[What needs to be done]
I'd like every entry transcribed word for word, with no pictures.

Top of Dataset content

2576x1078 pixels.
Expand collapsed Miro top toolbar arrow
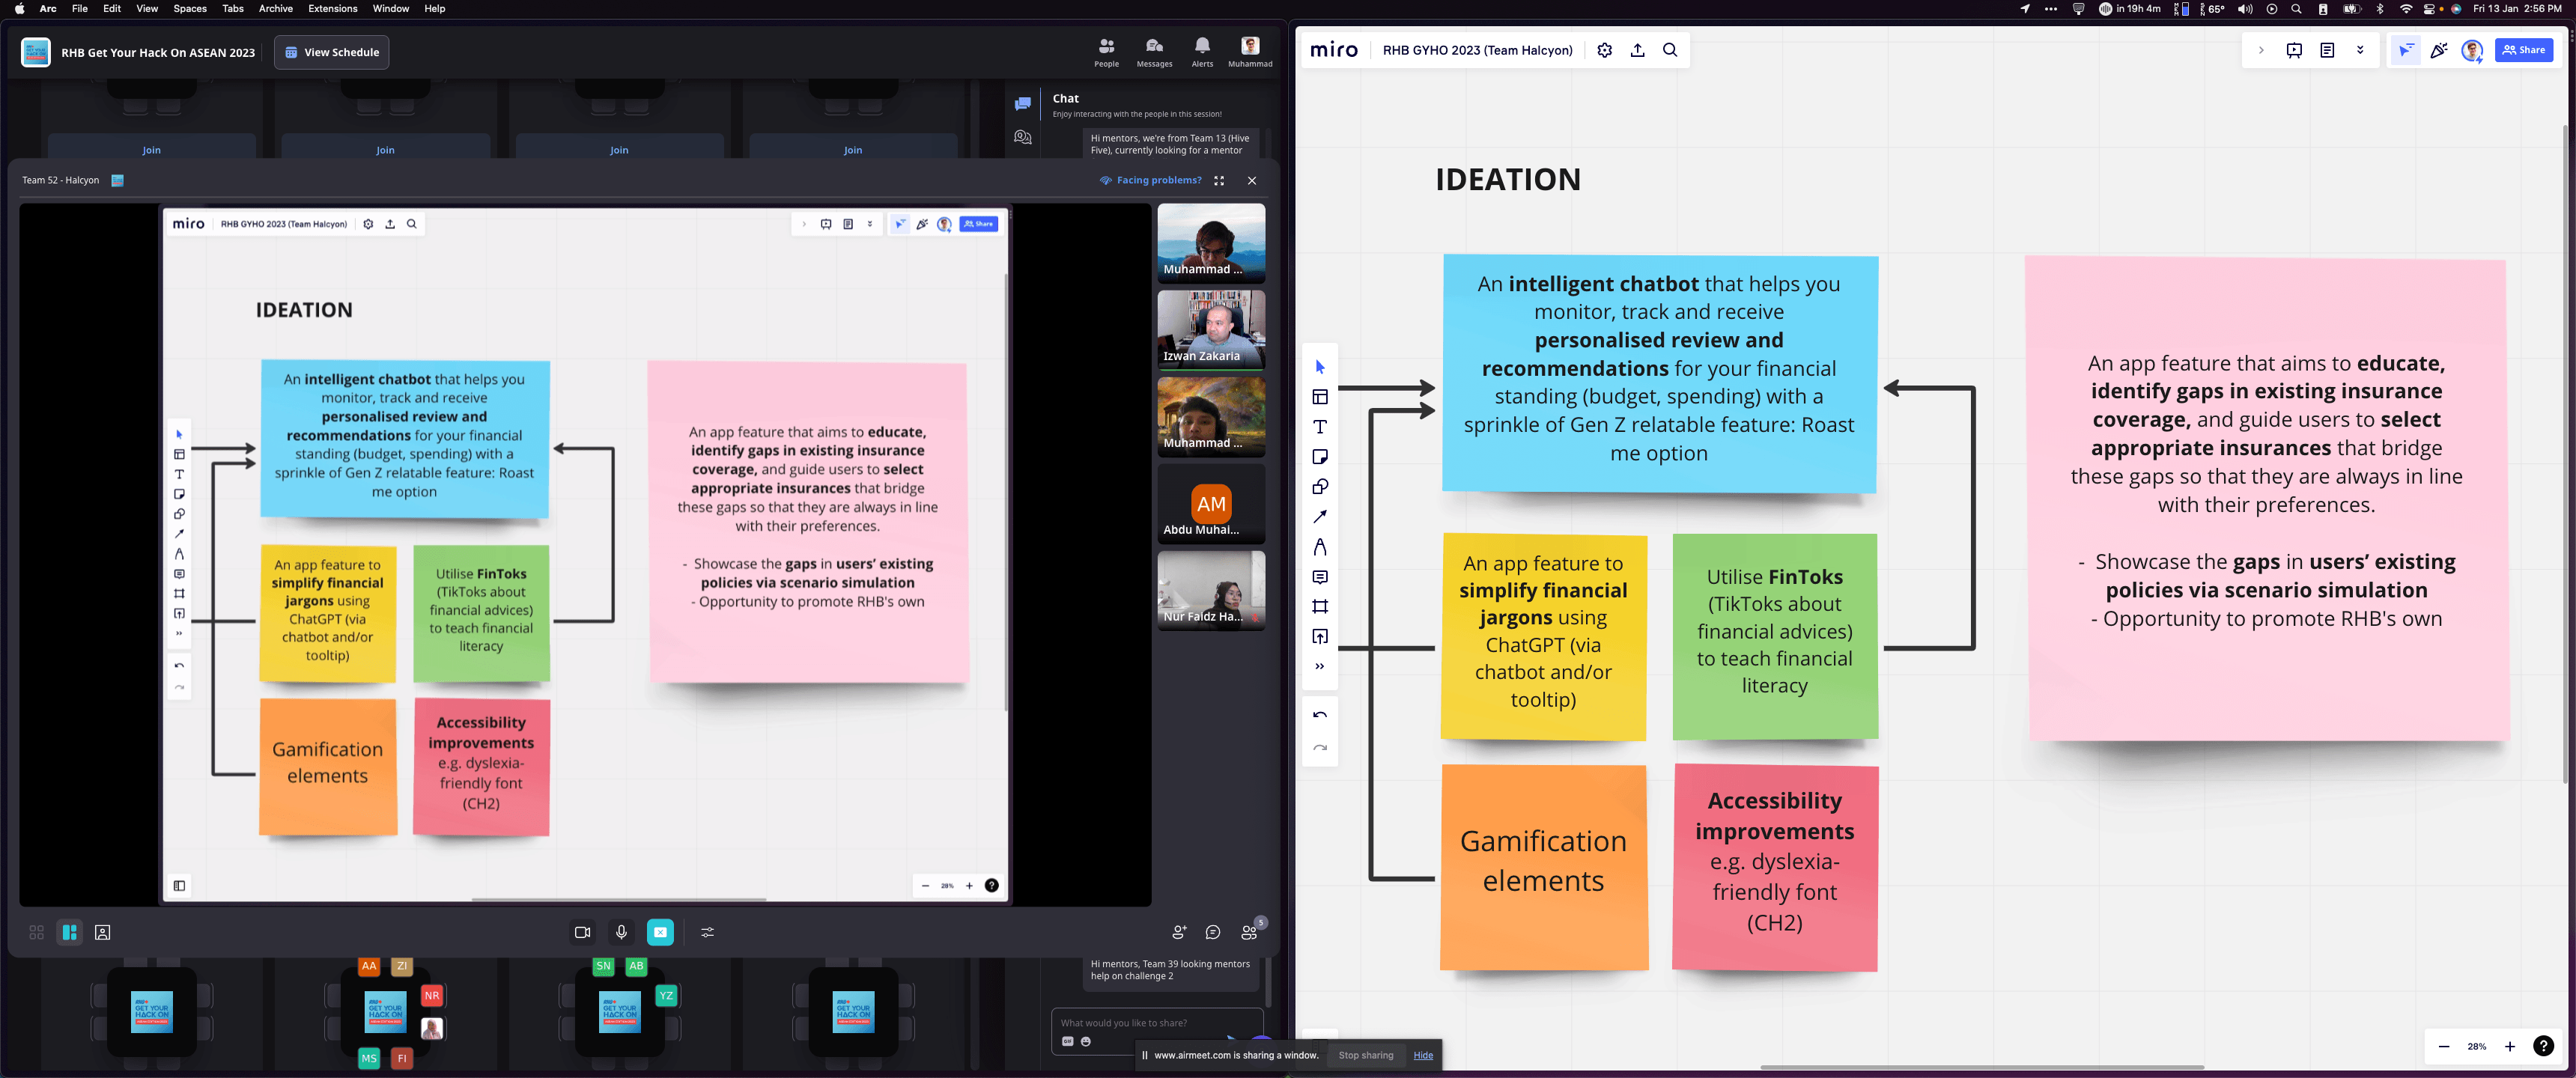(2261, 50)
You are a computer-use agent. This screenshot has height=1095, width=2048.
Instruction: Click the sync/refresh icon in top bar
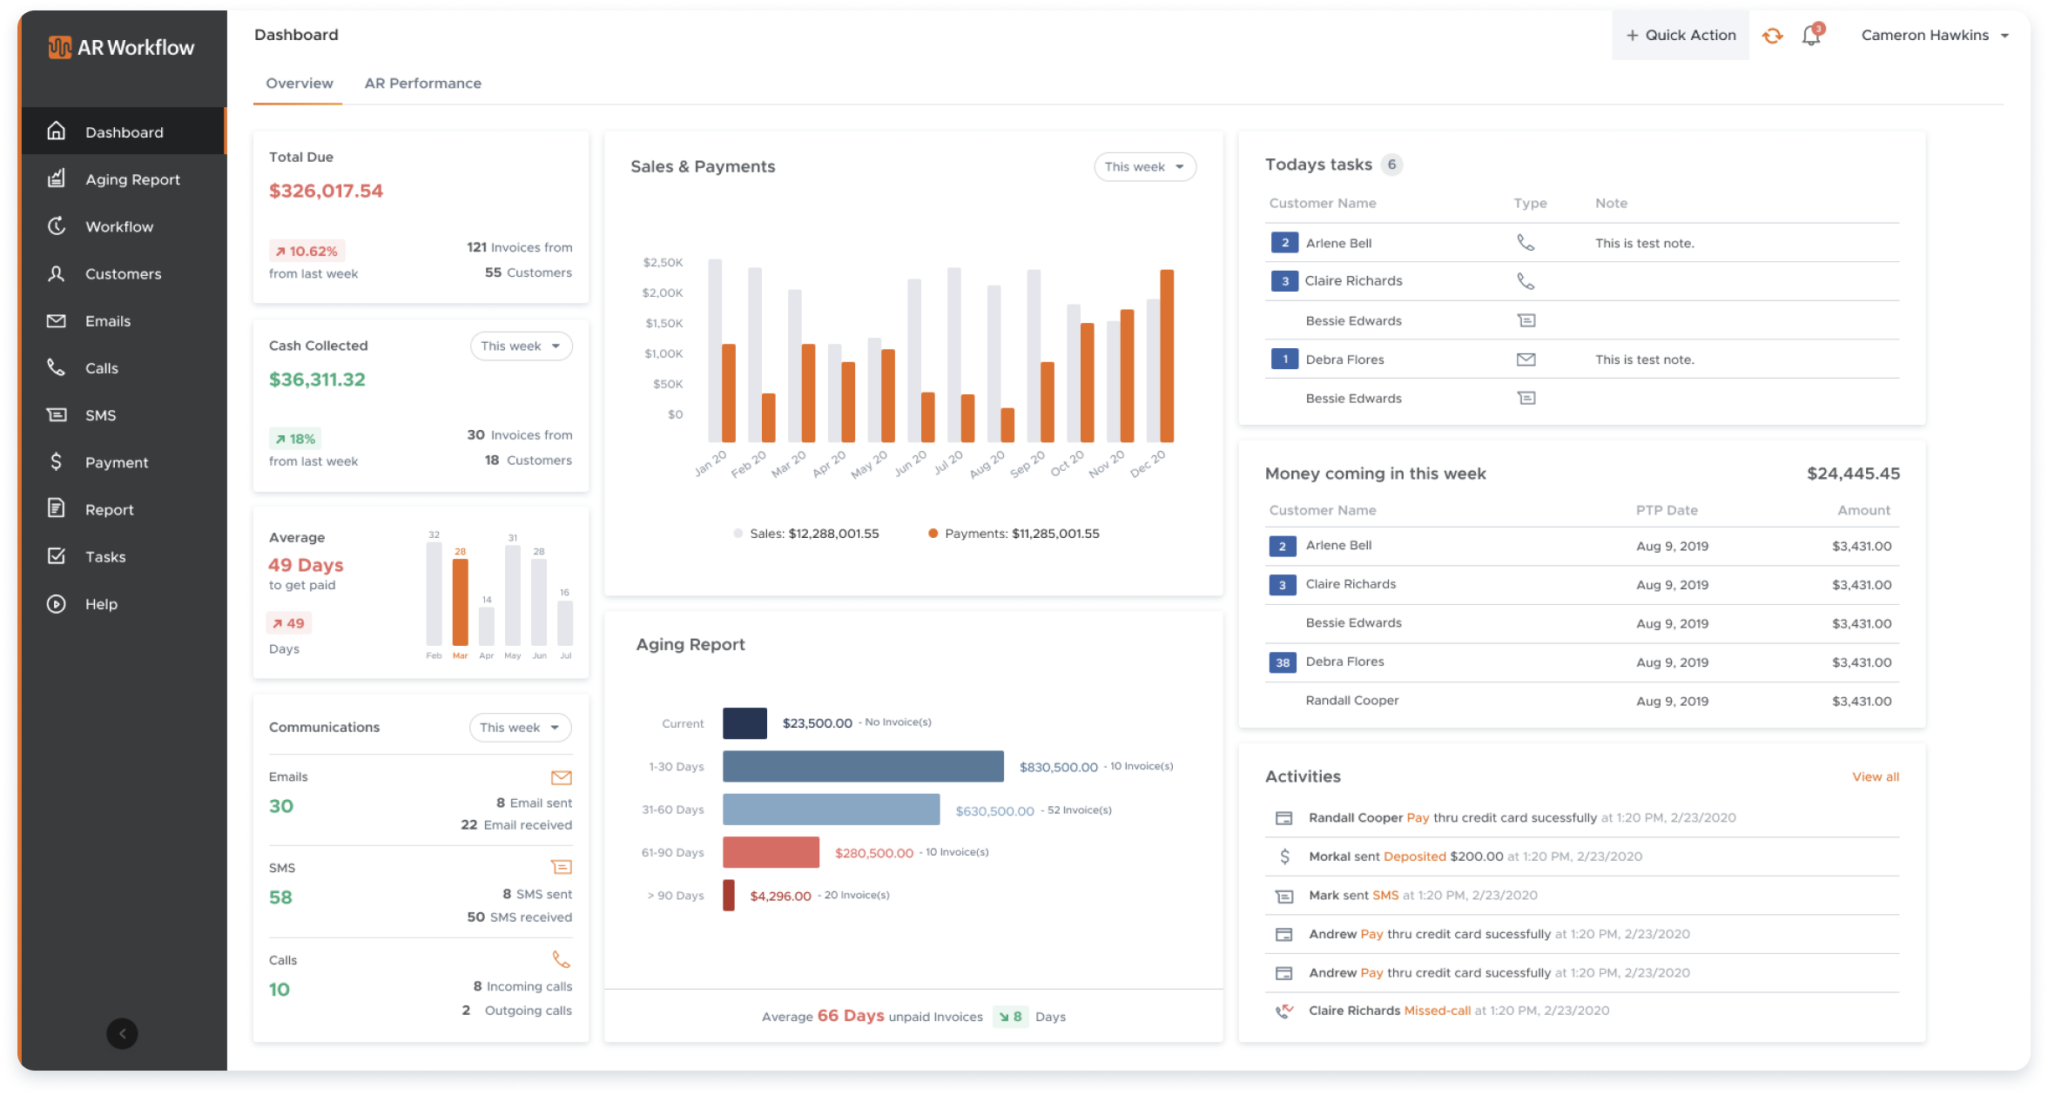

Bottom of Dataset content

[Response]
2576x1078 pixels.
Expand collapsed Miro top toolbar arrow
(2261, 50)
You are a computer-use agent. This screenshot has height=1095, width=2048.
Instruction: Click the sync/refresh icon in top bar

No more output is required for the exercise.